### Page extract
^^^^^^^^^^^^^^^^

I am a big fan of the RDKit. In case you have never heard about it, it is an open-source, BSD-licensed C++ toolkit which allows one to accomplish a wide range of cheminformatics tasks. You can build a molecule from SMILES, create 2D depictions, generate 3D conformations, do substructure searches, run chemical reactions, and much more. It comes with C++, Python, Java and C# bindings, so you can access its functionality from your favourite programing language. It features tight integration with the Jupyter notebook, so you can display your molecules in 2D and 3D interactively while you develop your Python workflow. In case you are not much of a programer, a lot of the RDKit functionality is exposed through RDKit KNIME nodes. And, last but not least, the RDKit comes with a PostgreSQL cartridge which enables dealing with molecules in PostgreSQL databases.

^^^^^^^^^^^^^^^^

### Data listing
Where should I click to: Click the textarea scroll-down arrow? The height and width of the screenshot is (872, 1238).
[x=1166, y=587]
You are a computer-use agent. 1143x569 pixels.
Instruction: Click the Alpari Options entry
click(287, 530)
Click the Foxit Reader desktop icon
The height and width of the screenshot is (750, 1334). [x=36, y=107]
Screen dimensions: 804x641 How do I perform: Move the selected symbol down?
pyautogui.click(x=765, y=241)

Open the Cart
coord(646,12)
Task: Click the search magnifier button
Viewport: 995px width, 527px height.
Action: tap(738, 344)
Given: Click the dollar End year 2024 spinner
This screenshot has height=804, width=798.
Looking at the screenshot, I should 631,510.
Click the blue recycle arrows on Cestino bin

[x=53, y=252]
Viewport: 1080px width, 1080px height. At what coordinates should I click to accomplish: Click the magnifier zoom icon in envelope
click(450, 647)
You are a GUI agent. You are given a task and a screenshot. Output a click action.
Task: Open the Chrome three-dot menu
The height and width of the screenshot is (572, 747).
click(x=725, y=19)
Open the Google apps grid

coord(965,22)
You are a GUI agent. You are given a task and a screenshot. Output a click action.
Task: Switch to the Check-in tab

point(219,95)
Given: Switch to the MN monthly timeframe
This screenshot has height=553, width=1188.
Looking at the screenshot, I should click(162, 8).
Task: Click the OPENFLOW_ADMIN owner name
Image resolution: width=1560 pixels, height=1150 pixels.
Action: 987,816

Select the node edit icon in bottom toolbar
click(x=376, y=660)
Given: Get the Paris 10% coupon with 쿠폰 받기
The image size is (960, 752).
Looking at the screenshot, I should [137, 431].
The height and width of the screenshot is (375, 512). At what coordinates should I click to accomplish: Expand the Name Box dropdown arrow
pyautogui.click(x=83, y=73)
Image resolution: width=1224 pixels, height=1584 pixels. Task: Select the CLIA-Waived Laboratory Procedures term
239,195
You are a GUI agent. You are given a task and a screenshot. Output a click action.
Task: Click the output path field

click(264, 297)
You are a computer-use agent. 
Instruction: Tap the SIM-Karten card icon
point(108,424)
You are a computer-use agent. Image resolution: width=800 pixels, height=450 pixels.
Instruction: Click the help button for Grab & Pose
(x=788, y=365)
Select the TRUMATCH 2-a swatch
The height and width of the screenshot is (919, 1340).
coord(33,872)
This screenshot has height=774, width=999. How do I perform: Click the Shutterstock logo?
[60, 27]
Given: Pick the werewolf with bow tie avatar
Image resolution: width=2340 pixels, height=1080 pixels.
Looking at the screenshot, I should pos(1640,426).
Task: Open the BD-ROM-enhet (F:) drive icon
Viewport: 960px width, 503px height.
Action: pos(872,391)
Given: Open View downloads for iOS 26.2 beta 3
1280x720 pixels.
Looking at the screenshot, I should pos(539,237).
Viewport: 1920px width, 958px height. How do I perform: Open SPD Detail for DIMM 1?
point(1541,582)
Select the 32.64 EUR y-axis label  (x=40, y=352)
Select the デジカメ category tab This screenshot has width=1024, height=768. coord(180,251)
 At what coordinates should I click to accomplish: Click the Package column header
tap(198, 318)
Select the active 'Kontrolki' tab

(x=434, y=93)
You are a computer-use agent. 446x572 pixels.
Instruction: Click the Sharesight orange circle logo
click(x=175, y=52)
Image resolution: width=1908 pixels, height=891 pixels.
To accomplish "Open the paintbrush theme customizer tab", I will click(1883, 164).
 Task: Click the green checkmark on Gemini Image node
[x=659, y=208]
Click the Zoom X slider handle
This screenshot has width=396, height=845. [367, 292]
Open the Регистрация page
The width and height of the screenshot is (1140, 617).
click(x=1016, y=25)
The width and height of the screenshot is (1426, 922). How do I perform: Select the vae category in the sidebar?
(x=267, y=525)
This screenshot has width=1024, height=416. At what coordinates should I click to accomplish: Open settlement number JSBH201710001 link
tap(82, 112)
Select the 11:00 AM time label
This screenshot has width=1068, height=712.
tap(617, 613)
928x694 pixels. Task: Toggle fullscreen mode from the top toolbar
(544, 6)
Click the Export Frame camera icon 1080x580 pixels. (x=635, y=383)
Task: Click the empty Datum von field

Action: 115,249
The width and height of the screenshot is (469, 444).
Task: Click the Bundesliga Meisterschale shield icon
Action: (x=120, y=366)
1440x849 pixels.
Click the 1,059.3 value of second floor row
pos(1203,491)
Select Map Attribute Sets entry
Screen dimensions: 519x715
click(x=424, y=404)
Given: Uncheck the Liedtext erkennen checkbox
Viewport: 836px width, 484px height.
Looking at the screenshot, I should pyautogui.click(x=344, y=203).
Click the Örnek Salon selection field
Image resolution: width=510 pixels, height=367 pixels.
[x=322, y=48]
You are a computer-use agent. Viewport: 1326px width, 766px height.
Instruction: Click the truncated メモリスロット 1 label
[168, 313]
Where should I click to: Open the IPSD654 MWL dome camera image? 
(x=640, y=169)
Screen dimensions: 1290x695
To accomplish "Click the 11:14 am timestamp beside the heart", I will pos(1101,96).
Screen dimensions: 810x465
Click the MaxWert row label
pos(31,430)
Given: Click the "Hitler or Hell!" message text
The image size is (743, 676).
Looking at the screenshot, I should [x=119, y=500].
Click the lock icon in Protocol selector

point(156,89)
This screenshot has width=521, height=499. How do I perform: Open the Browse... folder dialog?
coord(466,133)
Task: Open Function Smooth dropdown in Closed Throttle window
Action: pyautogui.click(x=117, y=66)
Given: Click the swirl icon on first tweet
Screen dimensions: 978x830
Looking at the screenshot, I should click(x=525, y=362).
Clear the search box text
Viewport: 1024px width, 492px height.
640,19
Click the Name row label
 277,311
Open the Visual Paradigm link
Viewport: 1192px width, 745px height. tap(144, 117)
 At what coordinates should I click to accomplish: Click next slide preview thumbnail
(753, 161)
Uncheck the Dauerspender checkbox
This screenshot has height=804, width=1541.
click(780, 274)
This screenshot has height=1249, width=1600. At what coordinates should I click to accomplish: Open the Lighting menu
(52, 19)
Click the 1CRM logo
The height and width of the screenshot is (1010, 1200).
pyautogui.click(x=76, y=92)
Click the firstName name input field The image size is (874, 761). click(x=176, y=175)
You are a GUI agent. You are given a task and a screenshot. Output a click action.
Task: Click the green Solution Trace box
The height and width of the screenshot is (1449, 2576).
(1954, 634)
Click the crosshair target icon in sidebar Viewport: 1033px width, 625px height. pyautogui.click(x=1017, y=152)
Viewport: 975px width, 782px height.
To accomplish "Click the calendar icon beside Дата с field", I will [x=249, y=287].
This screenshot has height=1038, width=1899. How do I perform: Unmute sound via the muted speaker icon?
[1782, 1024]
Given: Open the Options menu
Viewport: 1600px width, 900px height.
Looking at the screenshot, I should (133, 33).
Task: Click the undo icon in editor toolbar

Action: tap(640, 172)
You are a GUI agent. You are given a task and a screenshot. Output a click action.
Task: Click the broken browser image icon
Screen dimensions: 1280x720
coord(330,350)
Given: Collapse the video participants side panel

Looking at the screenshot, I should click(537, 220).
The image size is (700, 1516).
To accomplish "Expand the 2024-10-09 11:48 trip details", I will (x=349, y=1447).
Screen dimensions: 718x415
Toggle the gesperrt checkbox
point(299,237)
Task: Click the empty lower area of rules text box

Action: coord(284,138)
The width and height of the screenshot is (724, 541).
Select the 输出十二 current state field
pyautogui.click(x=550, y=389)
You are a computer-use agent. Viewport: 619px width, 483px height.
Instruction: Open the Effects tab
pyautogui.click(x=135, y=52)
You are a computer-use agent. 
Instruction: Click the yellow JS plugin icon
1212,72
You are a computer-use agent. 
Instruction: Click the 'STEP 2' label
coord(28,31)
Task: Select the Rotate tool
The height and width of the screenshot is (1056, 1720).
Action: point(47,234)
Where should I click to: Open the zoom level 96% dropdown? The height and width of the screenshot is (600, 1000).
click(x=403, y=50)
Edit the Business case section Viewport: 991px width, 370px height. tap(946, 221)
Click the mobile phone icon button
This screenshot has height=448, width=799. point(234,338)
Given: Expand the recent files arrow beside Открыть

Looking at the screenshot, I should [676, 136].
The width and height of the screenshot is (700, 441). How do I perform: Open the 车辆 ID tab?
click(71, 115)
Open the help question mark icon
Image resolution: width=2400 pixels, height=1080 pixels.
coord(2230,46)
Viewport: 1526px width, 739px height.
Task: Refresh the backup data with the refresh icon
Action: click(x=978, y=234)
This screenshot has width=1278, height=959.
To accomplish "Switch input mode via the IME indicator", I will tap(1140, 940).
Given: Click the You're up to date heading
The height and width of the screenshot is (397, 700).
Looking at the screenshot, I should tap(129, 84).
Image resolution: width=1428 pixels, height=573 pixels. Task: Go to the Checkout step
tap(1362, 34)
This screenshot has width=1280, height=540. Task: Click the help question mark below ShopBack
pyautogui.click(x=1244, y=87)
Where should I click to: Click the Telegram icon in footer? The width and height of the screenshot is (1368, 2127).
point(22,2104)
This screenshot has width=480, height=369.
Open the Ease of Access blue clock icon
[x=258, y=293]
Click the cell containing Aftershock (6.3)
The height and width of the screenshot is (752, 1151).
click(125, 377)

^^^^^^^^^^^^^^^^

### Task list
a) In the RDKit overview, what does the PostgreSQL cartridge let you do?
b) Rewrite the RDKit overview from "I am a big fan" to "in PostgreSQL databases.", replacing "Jupyter notebook" with "Jupyter environment".

### Solution set
a) It lets you deal with molecules in PostgreSQL databases.

b)
I am a big fan of the RDKit. In case you have never heard about it, it is an open-source, BSD-licensed C++ toolkit which allows one to accomplish a wide range of cheminformatics tasks. You can build a molecule from SMILES, create 2D depictions, generate 3D conformations, do substructure searches, run chemical reactions, and much more. It comes with C++, Python, Java and C# bindings, so you can access its functionality from your favourite programing language. It features tight integration with the Jupyter environment, so you can display your molecules in 2D and 3D interactively while you develop your Python workflow. In case you are not much of a programer, a lot of the RDKit functionality is exposed through RDKit KNIME nodes. And, last but not least, the RDKit comes with a PostgreSQL cartridge which enables dealing with molecules in PostgreSQL databases.